Problemas e desafios do transporte público urbano
Enviada em 07/07/2023
A pintura em tela “Os Operários” da artista brasileira Tarsila do Amaral retrata a condição de massificação dos trabalhadores brasileiros, a vunerabilidade e a exploração no ambiante urbano. Esse cenário, fora da perspectiva artística, é intensificado ao alinhar a desigualdade social às degradantes estruturas das cidades, como o transporte público. Desse modo, essa problemática gera desafios sociais, inseridos historicamente, para a plena consolidação da cidadania.
Nesse sentido, primeiramente, a sociedade brasileira é construída historicamente e traz consigo problemas sociais, os quais se aprofundam com as desigualdades, como a qualidade dos transportes coletivos urbanos. Desse modo, o governo de Juscelino Kubistcheck e a promulgação do famoso Planos de Metas previam a modernização do país ao incentivar pesadamente o transporte privado em detrimento do público. O resultado, pois, não se deu de imediato, visto o pretígio momentâneo da equiparação aparente do Brasil aos países já industrializados. Entretanto, na atualidade, é perceptível a defasagem da malha de locomoção urbana, além dos desafios para o melhoramento desse setor.
Como consequência desse contexto, o inchaço das rodovias, as péssimas condições dos transportes e a diminuição da qualidade de vida do cidadão dependente de ônibus ou trens, tornaram-se um verdadeiro quadro de Tarsila. Dessa forma, constrói-se mecanismos que impossibilitam a plena consolidação dos direitos individuais, como o impedimento da livre circulação, pelos limitados investimentos e planejamentos do setor público no melhoramento da mobilidade. Para essa perspectiva, Gilberto Dimenstein, jornalista brasileiro, afirma existir uma “cidadania de papel” em que os direitos constitucionais não entram em vigor integralmente, ou seja, não saem do papel.

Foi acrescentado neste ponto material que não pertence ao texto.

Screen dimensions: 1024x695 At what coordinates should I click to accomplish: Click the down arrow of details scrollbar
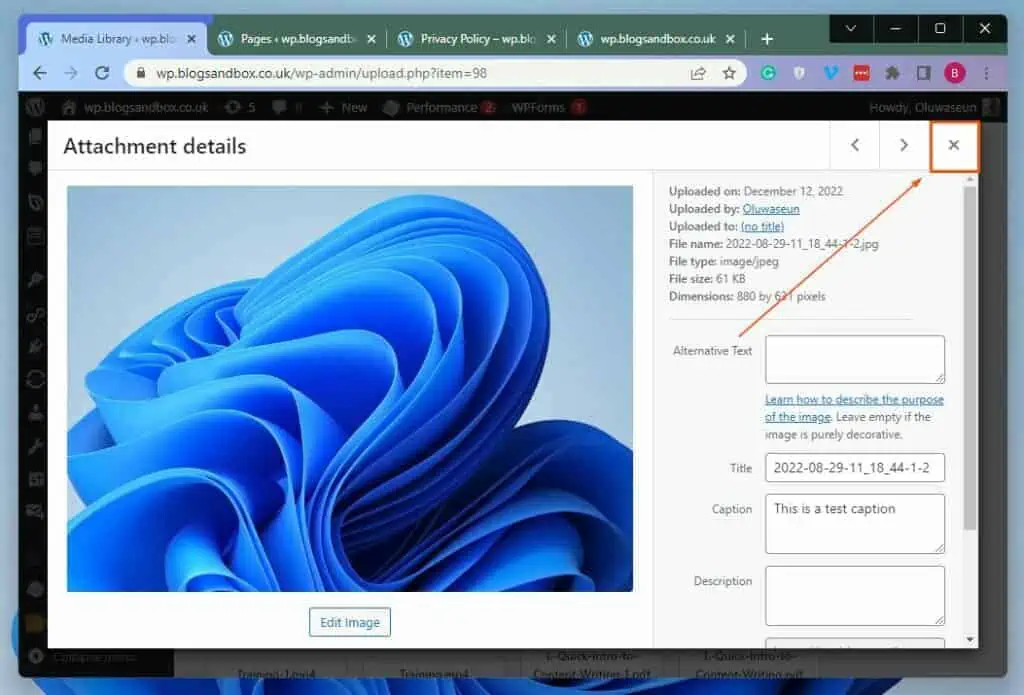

Portanto, é imprescindível a resolução dos problemas e desafios do transporte público urbano. Com essa visão, o Ministério da Infraestrutura, principal responsável pela mobilidade nacional, deve buscar romper com o fardo histórico de desvalor às locomotivas coletivas. Isso será possível mediante investimentos na qualidade e segurança de ônibus e trens. Essa ação tem em vista uma melhor condição social e a desconstrução do “cidadão de papel”.